Guten Morgen!
Guten Morgen!
Morgen!
moin moin
@borkdude I should probably get over shelling out feeling like cheating
In babashka it's natural, on the JVM it feels like cheating :)
shelling out is the whole point of babashka 😄
moin moin
does it then tie you to running JVM on a specific platform?
Yes, of course: it then depends on that executable being available in your external environment.
I'm writing a package manager that should help solve this problem: https://github.com/borkdude/glam
morning
mogge
@borkdude this seems to have worked reasonably well
(defn ->nippy [dirname data]
(run!
(fn [data]
(let [idx (-> data first :simulation)]
(nippy/freeze-to-file (str dirname "simulated-transitions-" idx ".npy") data)))
(partition-by (fn [{:keys [simulation]}] (quot simulation 100)) data)))
(defn nippy->data [dirname]
(into []
(comp
(filter (fn [f] (re-find #"npy$" (.getName f))))

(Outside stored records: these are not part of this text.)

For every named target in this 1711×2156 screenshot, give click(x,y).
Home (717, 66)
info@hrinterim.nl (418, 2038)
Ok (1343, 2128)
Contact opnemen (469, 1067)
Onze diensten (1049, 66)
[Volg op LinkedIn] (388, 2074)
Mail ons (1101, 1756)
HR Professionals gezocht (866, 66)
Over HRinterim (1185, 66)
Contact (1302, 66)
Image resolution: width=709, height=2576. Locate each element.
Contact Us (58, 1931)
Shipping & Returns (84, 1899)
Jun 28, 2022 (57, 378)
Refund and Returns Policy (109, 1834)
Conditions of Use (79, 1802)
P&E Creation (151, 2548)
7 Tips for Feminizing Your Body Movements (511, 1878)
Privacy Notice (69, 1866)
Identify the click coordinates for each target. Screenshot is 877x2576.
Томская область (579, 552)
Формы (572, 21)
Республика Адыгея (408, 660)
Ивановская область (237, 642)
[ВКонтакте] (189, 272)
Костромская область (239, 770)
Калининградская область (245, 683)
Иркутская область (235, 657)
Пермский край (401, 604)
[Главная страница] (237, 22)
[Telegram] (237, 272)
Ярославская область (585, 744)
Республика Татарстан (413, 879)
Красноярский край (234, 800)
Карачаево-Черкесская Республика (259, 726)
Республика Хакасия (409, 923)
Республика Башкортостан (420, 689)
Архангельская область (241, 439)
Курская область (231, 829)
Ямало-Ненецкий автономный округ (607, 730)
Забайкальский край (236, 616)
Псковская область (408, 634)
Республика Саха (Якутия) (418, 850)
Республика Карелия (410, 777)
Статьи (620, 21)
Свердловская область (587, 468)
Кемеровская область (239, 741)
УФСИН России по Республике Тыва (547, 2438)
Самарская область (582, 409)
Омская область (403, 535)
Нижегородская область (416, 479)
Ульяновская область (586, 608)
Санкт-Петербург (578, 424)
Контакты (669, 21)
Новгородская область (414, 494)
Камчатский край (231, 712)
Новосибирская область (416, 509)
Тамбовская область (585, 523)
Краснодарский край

(x/sort-by (fn [f] (.getName f)))
(mapcat nippy/thaw-from-file))
(.listFiles (io/file dirname))))
the data is at least pretty easy to partition
nice!
I ran out of memory (heap space) when trying to do it all as one vector
reading in takes 78 seconds from nippy compared to 394 seconds converting from csv (with no compression)
and what about zip or gzip?
I guess nippy is nice to use since it can deserialize to EDN directly
I've not had a go with zip or gzip, tbh, I'm pretty happy I can dump my code that was doing the type conversions from csv
and nippy uses LZ4 for compression which is pretty fast and compact
@borkdude any reason why you think I should not use nippy? Other than compatibility with other languages (which would probably drive me to arrow and http://tech.ml.dataset really)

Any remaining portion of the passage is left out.